The SciPy maintainers have discussed the inclusion of automatic differentiation capabilities several times in recent years, but the conclusion has been that this need is currently fulfilled by existing libraries such as JAX (\url{https://github.com/google/jax}), a Google research project. JAX can automatically perform AD on generic Python and NumPy code with minimal modifications, so it cooperates well with SciPy. Users who need AD capabilities with a more permissive license can use Autograd (\url{https://github.com/HIPS/autograd}), a core component of JAX, and ad (\url{https://pythonhosted.org/ad/}).

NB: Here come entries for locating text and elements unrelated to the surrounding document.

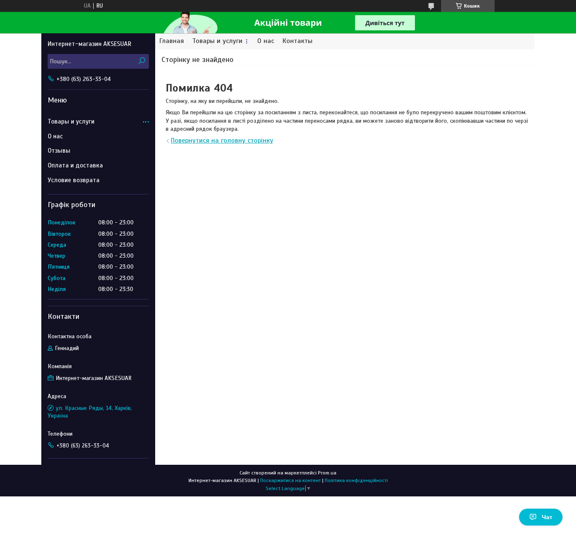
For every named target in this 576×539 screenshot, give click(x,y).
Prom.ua (327, 473)
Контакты (297, 41)
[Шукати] (141, 61)
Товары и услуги (217, 41)
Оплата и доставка (75, 165)
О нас (265, 41)
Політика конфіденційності (356, 480)
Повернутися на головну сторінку (222, 140)
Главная (171, 41)
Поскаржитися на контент (290, 480)
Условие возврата (74, 180)
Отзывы (59, 150)
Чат (547, 517)
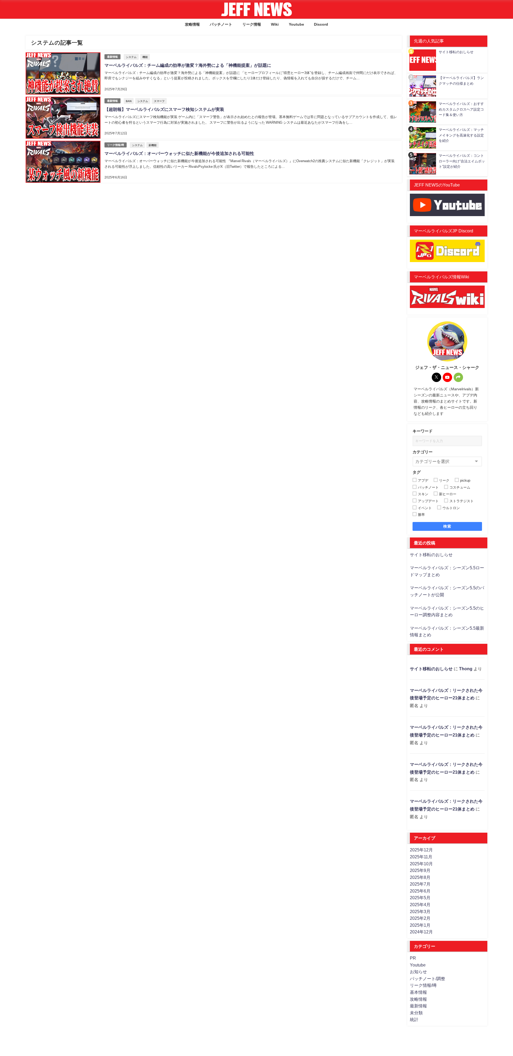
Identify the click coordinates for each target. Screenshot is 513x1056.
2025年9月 (420, 870)
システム (131, 57)
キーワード (423, 431)
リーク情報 (251, 24)
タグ (417, 472)
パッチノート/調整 (427, 978)
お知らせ (418, 971)
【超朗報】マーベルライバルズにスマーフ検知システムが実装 (164, 109)
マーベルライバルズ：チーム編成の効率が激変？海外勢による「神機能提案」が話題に (187, 65)
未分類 (416, 1013)
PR (413, 958)
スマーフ (159, 101)
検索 (447, 526)
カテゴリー (423, 452)
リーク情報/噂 (115, 145)
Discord (321, 24)
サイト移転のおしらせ (431, 554)
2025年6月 (420, 891)
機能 (145, 57)
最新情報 (112, 57)
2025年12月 (421, 850)
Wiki (275, 24)
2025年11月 (421, 857)
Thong (465, 669)
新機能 (153, 145)
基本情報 (418, 992)
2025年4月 (420, 904)
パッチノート (221, 24)
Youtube (296, 24)
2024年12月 (421, 932)
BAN (128, 101)
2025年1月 (420, 925)
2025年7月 (420, 884)
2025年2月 (420, 918)
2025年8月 (420, 877)
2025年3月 (420, 911)
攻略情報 (192, 24)
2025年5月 (420, 897)
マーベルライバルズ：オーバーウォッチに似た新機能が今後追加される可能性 (179, 153)
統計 (414, 1019)
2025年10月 (421, 864)
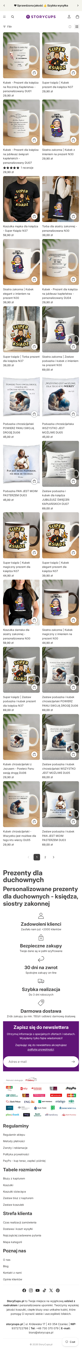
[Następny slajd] (78, 5)
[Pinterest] (57, 1290)
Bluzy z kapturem (14, 1178)
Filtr (9, 26)
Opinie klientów (12, 1279)
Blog (6, 1266)
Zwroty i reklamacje (15, 1147)
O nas (6, 1259)
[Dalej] (53, 857)
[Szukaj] (12, 17)
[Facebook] (24, 1290)
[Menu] (4, 16)
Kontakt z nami (12, 1272)
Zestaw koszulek (13, 1204)
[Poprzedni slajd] (4, 5)
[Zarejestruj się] (73, 1062)
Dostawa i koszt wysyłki (18, 1228)
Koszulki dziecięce (14, 1191)
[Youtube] (37, 1290)
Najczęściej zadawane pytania (22, 1235)
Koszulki (8, 1185)
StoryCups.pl (45, 1344)
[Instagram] (31, 1290)
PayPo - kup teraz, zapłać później (24, 1160)
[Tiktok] (44, 1290)
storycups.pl (14, 1324)
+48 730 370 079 (47, 1328)
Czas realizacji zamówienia (19, 1222)
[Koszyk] (77, 17)
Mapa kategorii (12, 1242)
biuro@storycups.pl (41, 1332)
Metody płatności (14, 1141)
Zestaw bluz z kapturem (18, 1198)
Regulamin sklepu (14, 1134)
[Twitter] (51, 1290)
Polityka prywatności (16, 1154)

However, the latter packages are no longer actively maintained, so we will continue to evaluate the demand to add their capabilities -- and our ability to maintain them -- as part of SciPy.

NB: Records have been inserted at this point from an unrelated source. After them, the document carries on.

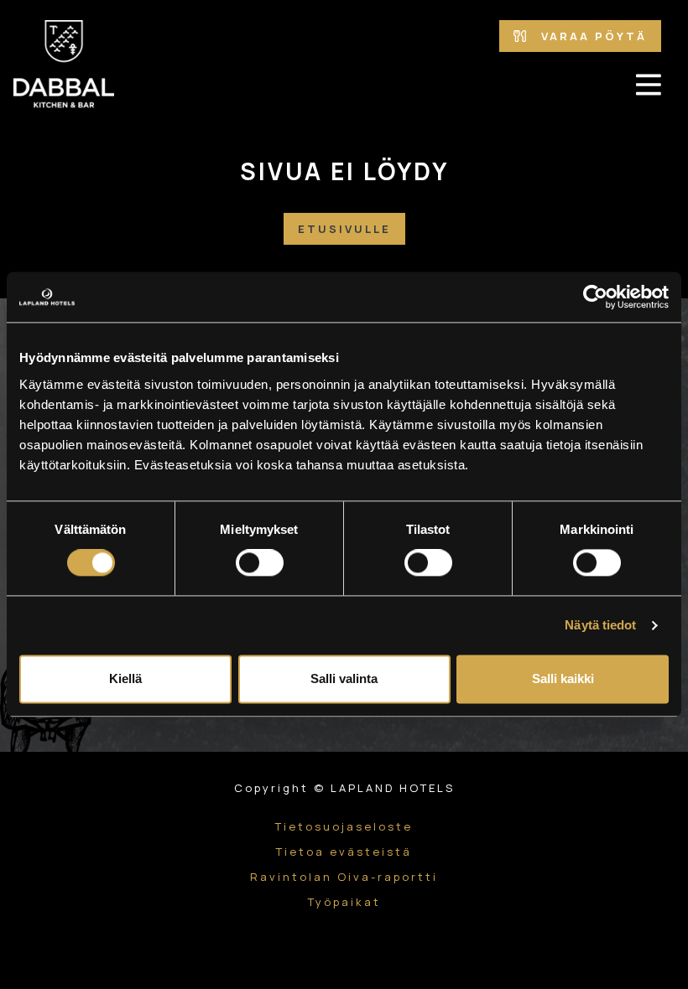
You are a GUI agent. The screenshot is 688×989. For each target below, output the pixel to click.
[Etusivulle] (63, 65)
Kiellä (125, 679)
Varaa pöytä (591, 36)
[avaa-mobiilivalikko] (649, 85)
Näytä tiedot (600, 626)
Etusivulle (344, 228)
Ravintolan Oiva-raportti (344, 876)
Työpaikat (344, 901)
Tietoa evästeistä (344, 851)
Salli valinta (344, 679)
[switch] (260, 563)
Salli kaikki (563, 679)
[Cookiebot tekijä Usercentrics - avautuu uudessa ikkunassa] (595, 296)
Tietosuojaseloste (344, 826)
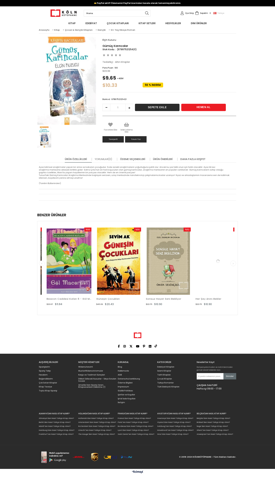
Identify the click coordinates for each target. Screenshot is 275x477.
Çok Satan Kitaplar (48, 383)
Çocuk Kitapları (164, 379)
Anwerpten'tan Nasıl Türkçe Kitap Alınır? (215, 434)
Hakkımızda (123, 371)
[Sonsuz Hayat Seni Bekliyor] (127, 261)
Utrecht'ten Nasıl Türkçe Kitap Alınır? (95, 430)
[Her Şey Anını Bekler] (177, 261)
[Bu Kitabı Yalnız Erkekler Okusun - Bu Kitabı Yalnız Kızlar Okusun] (227, 261)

At the SciPy 1.0 release point, support for heterogeneous computation was explicitly out of scope, but we have since added to the roadmap our intention to support distributed and GPU arrays. NumPy is changing its API such that many parts of SciPy will be able to accept any array that implements the \texttt{ndarray} interface; support for parts that don't immediately work well with distributed/GPU arrays will be added over time. For instance, SciPy 1.4 will feature a backend system in \texttt{scipy.fft} that allows calling SciPy functions on GPU and even multi-GPU systems via CuPy and Dask. This will be extended to most other subpackages in subsequent releases, with \texttt{linalg} and \texttt{special} high on the list. There are not immediate plans to tailor algorithms for distributed or GPU arrays, but in the meantime SciPy provides a reference implementation of algorithms and an API on which downstream libraries can model their code.